The goal of the project Tracking fluorescence within cells is detection and tracking fluorescence-labelled organelles in video, recorded by fluorescence microscopy method. Those fluorescent organelles or vesicles are visualized expression of modified genes.
The problem in detecting vesicles lies in the fact that fluorescence images contain a lot of noise. What helps us in their detection is their shape , which is mostly circular, and the size that appear to be very similar within a given series of pictures. As average intensity of the vesicles can widely vary over the image , it is natural to use local analysing operators.
In this project, vesicles are characterized with their moments.
Moment images are computed in multiresolution with B-spline window functions as analysing functions. Although only à trous version of algorithm for computing moment images is used , as more appropriate for signal analysis, we implemented Mallat like algorithm as well.
Moment images at coarser scales are efficiently computed using two-scale property of B- splines.
Tracking process is carried out as template matching procedure.

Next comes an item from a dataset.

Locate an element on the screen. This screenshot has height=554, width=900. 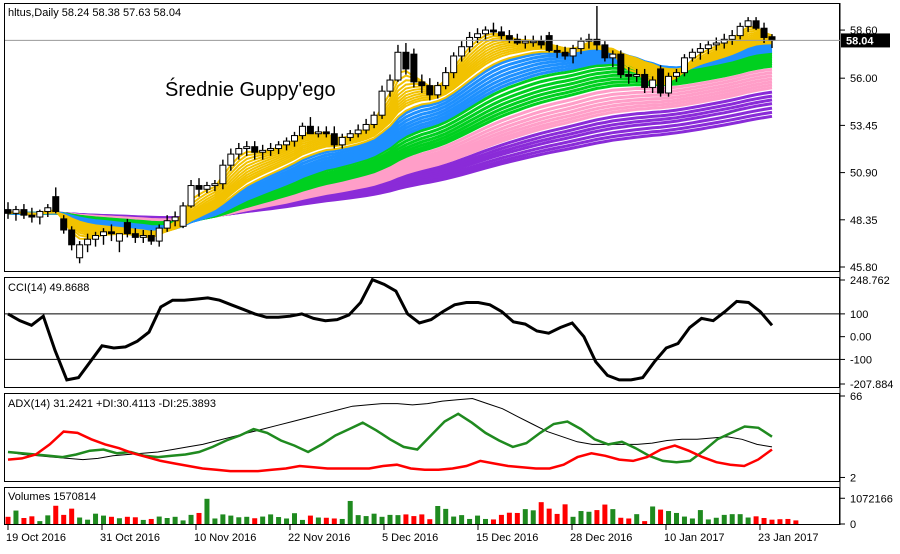
time-tick-label: 15 Dec 2016 is located at coordinates (507, 538).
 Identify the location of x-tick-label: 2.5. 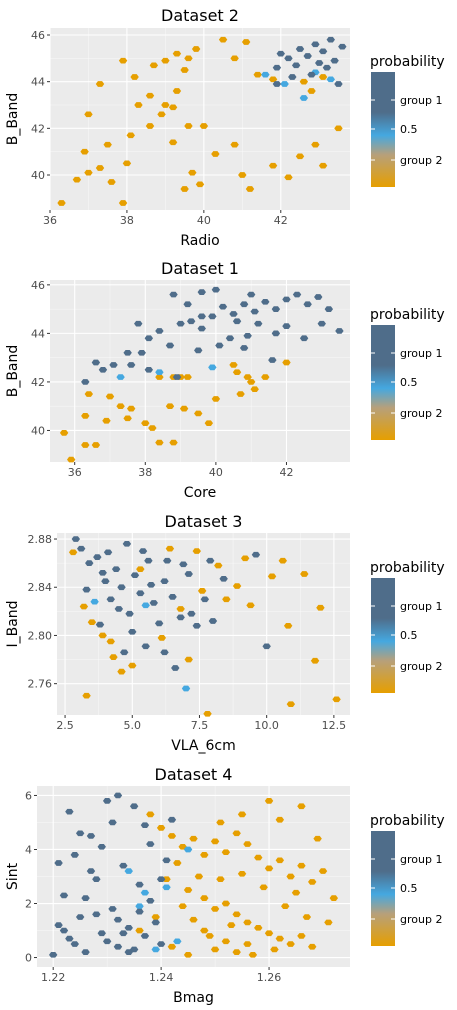
(65, 726).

In first approach the procedure is initialized with detected image of the first frame, and template matching is used to find the best match for every spot in the next frame. As similarity measure is used minimum l2 difference between grey values from subsequent frames.
In second approach, every frame of the video is detected, and spots from subsequent frames are shaped-matched.
The result of the project is a module that provides a visualization of tracking process for selected vesicle and outputs its graph of distance.